Orlando Magic (2015-2019)

The Magic finally made the playoffs after Dwight Howard’s departure. Long-time Orlando players Nikola Vucevic, Aaron Gordon and Evan Fournier keyed the postseason run and got five years of teams TOD clearance.

New inductions

Los Angeles Lakers (2017)

This is the Lakers’ first Team of Despair in their storied history. What a pitiful era between Kobe Bryant and LeBron James. The Lakers have the right idea now: Build a championship contender around LeBron. (Their execution has left much to be desired.) That strategy has meant prioritizing veterans over youth, including Ivica Zubac and Brandon Ingram, who were the last remaining Lakers from 2017. For some reason, the Lakers dealt Zubac to the Clippers just before last season’s trade deadline. Ingram went to the Pelicans in the Anthony Davis trade.

Sacramento Kings (2016)

The Kings have missed the playoffs the last 13 years, in part, because they didn’t commit to a direction. They drafted young players in an attempt to rebuild. Then, they signed veterans to win sooner. The veterans weren’t good enough to get Sacramento to the playoffs, and the pool of young players wasn’t strong enough to build around. Those issues could be changing soon, but the 2016 Kings were a great example of this era. A rookie in 2016, Willie Cauley-Stein never found staying power in Sacramento and signed with the Warriors this summer. A relatively expensive signing the same season, Kosta Koufos was fine but not much more. Now, he’s playing in Russia, and the 2016 Kings are a Team Of Despair.

Phoenix Suns (2015)

The Suns’ long rut was bound to produce a Team Of Despair. The big question: How many? Phoenix trading T.J. Warren to the Pacers clinched 2015 as a TOD. Incidentally, that silly trade – the Suns attaching the No. 32 pick to dump Warren – increases their odds of placing more teams on this list.

Still in limbo

New York Knicks (2018-2020)

Kristaps Porzingis was supped to bridge the Knicks from Carmelo Anthony’s 2013 playoff team to their next success. But with Porzingis on the Mavericks, New York’s hopes of avoiding TOD status are hanging by a thread. Only Frank Ntilikina and Damyean Dotson remain from the 2018 Knicks.

Los Angeles Lakers (2018-2020)

The Lakers will make the playoffs with LeBron James. (Right?) So, I wouldn’t worry much about the 2019 and 2020 teams. (Right?)

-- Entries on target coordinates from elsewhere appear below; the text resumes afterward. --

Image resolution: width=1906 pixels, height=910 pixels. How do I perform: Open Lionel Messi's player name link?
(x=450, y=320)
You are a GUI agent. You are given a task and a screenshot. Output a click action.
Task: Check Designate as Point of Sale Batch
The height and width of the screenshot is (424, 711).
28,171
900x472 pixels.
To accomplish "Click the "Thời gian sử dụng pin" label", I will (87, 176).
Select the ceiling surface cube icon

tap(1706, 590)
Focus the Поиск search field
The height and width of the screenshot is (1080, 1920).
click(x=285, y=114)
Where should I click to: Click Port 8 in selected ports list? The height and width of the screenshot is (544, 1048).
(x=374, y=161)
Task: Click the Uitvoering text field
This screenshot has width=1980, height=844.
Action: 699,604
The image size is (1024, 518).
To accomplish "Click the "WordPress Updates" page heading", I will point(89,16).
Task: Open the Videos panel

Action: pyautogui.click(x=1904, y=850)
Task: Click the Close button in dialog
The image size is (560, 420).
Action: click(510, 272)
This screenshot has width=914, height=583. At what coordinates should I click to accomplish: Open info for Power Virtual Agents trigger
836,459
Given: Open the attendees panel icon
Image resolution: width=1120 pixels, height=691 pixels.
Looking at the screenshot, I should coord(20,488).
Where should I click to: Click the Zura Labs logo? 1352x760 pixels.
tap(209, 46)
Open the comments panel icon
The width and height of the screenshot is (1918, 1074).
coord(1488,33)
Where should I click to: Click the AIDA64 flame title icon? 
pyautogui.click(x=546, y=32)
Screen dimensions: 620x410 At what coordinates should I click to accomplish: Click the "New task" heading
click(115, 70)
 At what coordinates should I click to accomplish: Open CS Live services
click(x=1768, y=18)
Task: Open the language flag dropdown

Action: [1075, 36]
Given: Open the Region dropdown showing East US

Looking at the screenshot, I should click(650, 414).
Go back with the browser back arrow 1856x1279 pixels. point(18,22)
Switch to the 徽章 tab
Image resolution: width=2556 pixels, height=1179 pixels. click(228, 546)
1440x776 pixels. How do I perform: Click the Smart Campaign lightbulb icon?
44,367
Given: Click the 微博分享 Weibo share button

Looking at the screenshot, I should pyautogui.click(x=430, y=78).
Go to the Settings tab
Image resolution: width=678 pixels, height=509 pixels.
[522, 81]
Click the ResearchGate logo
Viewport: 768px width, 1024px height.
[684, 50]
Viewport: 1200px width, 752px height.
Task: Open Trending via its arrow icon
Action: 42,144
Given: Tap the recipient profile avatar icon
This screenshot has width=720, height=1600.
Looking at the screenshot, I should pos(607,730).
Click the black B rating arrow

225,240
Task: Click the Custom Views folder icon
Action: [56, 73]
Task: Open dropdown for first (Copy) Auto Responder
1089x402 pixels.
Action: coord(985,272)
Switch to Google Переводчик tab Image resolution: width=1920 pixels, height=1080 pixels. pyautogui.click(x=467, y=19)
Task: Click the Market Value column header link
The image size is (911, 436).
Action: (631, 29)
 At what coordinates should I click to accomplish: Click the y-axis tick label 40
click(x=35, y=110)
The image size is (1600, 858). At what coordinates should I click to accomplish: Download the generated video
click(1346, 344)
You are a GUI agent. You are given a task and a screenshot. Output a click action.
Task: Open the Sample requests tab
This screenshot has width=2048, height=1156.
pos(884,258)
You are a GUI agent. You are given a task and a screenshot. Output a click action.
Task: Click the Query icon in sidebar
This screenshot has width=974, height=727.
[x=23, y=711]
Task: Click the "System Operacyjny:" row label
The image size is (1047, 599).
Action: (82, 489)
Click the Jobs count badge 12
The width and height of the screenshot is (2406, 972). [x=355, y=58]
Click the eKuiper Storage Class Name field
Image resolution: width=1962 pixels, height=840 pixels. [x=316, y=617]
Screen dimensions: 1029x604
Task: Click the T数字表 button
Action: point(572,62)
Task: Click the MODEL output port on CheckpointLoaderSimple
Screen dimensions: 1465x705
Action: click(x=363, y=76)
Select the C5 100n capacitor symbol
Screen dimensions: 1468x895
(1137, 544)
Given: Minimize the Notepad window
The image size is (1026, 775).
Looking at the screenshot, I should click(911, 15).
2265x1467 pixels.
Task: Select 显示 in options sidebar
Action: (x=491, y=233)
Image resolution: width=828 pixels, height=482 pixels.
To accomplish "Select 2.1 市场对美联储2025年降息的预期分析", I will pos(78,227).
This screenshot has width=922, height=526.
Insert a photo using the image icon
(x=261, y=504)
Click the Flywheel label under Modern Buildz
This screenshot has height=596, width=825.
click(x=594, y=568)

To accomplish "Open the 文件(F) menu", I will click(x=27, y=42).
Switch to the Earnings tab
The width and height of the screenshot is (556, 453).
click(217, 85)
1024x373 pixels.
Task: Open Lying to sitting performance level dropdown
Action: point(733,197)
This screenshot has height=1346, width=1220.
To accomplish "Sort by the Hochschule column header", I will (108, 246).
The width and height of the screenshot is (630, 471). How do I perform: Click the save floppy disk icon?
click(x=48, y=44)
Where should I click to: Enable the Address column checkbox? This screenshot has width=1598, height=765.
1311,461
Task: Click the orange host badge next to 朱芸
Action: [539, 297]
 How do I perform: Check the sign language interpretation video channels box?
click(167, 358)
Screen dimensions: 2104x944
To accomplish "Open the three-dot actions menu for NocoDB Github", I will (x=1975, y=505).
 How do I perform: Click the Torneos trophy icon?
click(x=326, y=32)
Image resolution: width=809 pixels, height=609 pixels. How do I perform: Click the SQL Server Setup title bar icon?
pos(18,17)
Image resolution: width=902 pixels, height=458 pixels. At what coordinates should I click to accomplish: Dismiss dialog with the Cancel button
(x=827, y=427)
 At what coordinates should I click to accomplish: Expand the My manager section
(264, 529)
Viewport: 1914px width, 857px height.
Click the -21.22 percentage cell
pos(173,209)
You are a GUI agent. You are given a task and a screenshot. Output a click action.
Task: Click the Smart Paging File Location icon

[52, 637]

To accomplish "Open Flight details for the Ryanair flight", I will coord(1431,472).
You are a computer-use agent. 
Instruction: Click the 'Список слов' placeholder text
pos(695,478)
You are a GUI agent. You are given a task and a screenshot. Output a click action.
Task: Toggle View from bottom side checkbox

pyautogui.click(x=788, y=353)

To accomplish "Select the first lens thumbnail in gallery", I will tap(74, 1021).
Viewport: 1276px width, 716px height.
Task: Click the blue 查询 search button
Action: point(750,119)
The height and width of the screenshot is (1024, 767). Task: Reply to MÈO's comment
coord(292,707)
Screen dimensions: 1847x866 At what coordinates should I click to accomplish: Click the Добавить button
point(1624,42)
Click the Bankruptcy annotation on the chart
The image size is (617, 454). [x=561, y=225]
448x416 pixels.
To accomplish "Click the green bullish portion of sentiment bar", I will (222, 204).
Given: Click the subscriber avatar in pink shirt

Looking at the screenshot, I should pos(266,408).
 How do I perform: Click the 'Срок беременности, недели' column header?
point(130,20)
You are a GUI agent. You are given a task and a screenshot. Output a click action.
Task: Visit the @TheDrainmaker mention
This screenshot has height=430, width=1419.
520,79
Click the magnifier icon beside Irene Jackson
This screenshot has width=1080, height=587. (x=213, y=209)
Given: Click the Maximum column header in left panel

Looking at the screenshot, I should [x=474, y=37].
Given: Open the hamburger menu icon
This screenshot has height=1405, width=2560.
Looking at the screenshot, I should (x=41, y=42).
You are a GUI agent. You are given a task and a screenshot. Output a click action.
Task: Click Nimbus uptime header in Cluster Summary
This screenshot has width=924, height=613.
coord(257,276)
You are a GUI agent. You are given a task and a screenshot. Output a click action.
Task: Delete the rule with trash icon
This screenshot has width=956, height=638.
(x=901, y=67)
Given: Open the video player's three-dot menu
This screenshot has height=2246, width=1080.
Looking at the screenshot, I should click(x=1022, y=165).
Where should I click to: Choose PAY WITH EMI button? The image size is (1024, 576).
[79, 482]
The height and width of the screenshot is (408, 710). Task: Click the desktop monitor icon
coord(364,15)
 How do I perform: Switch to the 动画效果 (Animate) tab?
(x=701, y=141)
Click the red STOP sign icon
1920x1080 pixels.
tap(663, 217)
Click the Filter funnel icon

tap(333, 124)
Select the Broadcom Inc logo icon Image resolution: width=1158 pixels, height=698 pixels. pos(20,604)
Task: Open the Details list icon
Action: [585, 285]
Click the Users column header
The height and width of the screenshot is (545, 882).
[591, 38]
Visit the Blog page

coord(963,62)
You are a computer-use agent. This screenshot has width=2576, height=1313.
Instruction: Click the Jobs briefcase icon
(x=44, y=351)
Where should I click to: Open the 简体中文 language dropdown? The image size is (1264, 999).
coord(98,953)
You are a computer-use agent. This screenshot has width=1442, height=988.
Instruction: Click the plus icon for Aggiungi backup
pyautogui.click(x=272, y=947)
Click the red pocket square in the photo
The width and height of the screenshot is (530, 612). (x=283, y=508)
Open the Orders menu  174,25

But only Kyle Kuzma, Kentavious Caldwell-Pope and Alex Caruso remain from the 2018 Lakers. If Los Angeles doesn’t make the 2020 postseason, those three could be moved before the following season. Still, it’s highly likely either the Lakers make the 2020 playoffs or at least one of those three stays and the Lakers make the 2021 playoffs.

Phoenix Suns (2016-2020)

Poor drafting and a front-office change that sparked major roster turnover has left three Phoenix teams with only one hope to escape TOD status: Devin Booker. Only he remains from the 2016, 2017 and 2018 Suns.

Booker should eventually lead Phoenix to the playoffs. But the Suns are a longshot this season, and the West is always tough. He will be an unrestricted free agent in 2024, and though it seems crazy to set that countdown clock for just making the playoffs, this is Phoenix.

Sacramento Kings (2017-2020)

The Kings have something positive going, and it’s remarkable how quickly they built up. Buddy Hield is the only remaining member of the 2017 team. Only Hield, De’Aaron Fox and Bogdan Bogdanovic remain from 2018. It’d be quite disappointing if Sacramento doesn’t make the playoffs with Hield, but he’s only one player, and he can become a restricted free agent next summer.

Memphis Grizzlies (2020)

The Grizzlies lost the final members of their 2017 playoff team this offseason, trading Mike Conley to the Jazz and Chandler Parsons to the Hawks. But Memphis has a bright future with Jaren Jackson Jr. and Ja Morant. It might take a while, but it’d be quite surprising if nobody from this team makes the playoffs with the Grizzlies.